_Material to process_.
• • • •

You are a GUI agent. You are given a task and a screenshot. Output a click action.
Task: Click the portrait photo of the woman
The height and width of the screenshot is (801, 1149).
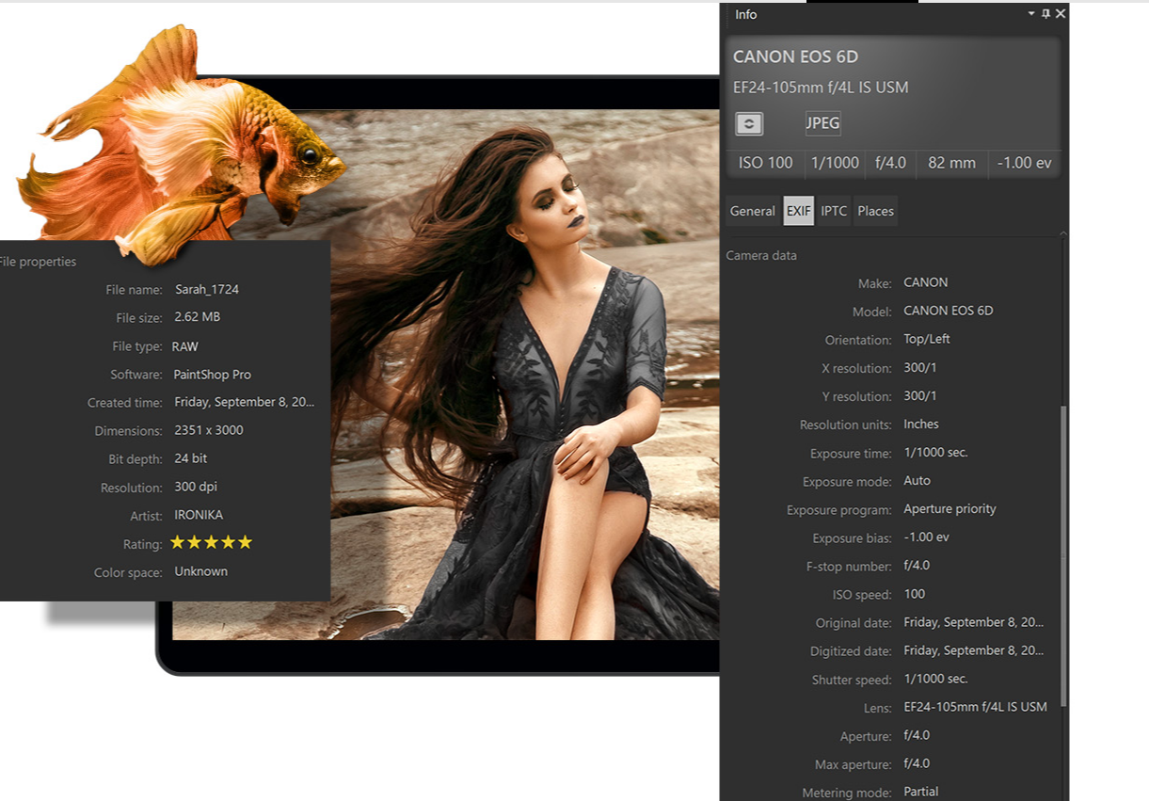point(527,376)
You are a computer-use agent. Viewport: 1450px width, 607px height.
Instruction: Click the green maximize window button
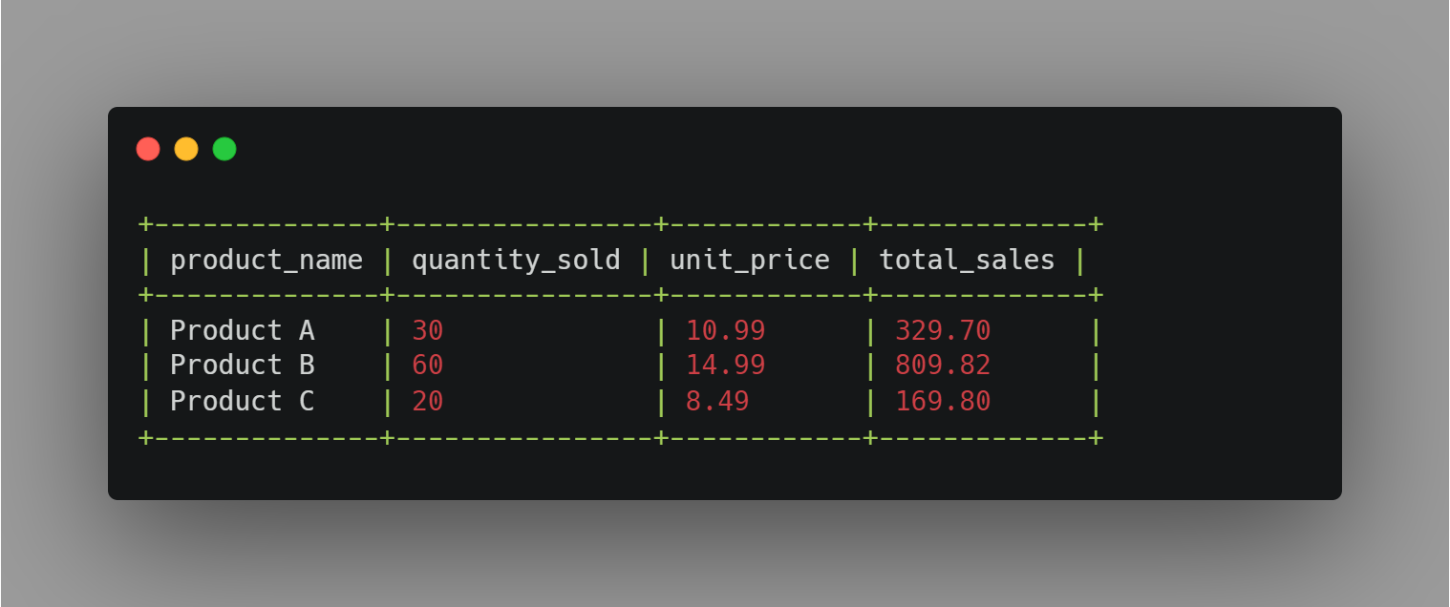(224, 149)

• • • •

The records above should be copied word for word, with the pictures left out.

You are a GUI agent. You are given a task and a screenshot. Output a click action.
Task: Click the portrait photo of the woman
The height and width of the screenshot is (801, 1149).
point(527,376)
You are a computer-use agent. Viewport: 1450px width, 607px height.
Instruction: Click the green maximize window button
(224, 149)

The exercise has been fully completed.